The problem was the entire loan was a C or D quality loan. Shaving the top portion of it off did not make it a Triple A rated loan. When the borrower defaulted, the whole loan went bad even the Triple A parts. This is what caused the economic meltdown.
So how does this affect you?
The first thing is these loans were cut up and diced into so many pieces, its hard to track down the actual owners of the loans. The owner of the mortgage is the one that has to foreclose on people who have defaulted on their loans. Many people have put off foreclosure simply by asking the court to prove who was foreclosing on them.
The banks were so busy writing new loans that they often did not fully audit the loan documents. They had "robo-signers" just sign every loan package. If there were mistakes on the loan documents, the contracts are invalid. A fairly common mistake was to mess up the legal description of the property. The loan you have been paying on may not even be for your house!

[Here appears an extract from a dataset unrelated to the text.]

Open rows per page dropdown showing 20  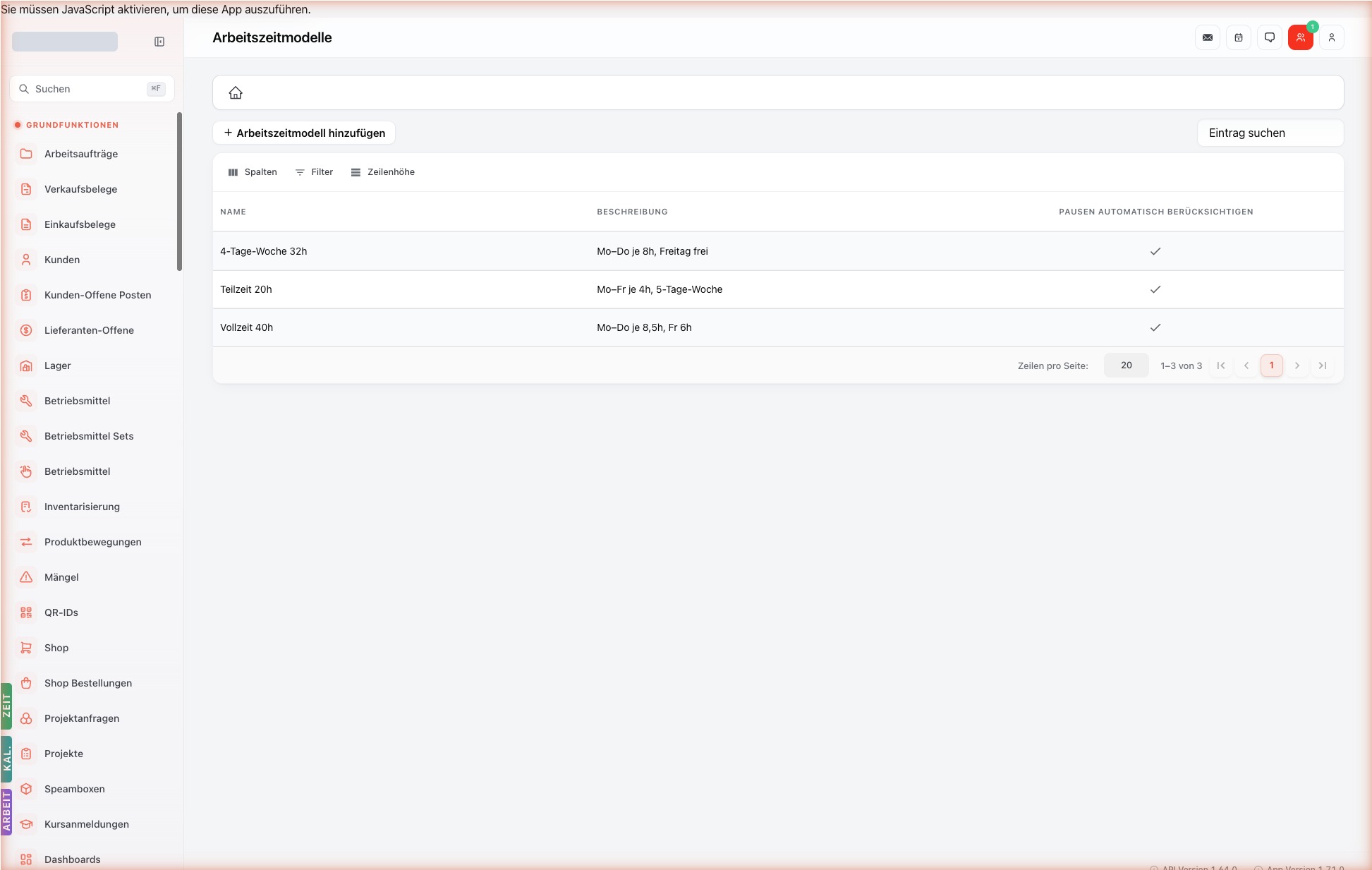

The credit card companies face a similar situation. Let's say they claim you defaulted on your agreement by not paying your June 2010 payment. They take you to court to sue you for the credit card balance. You know for a fact that you made the payment in June 2010 on time but forgot to make the August 2010 payment. You did default on the payments but not the payment they are claiming. People have been able to have their cases dismissed and in some cases have counter sued the credit card companies and won cash awards.
Please understand that nothing in this article should be construed as legal advice. You should always consult a professional who completely examines your documents before proceeding.
On the other hand, you may find that you don't need to consolidate your debts afterall. You may just be able to get them discharged due to mistakes in the paperwork by the banks.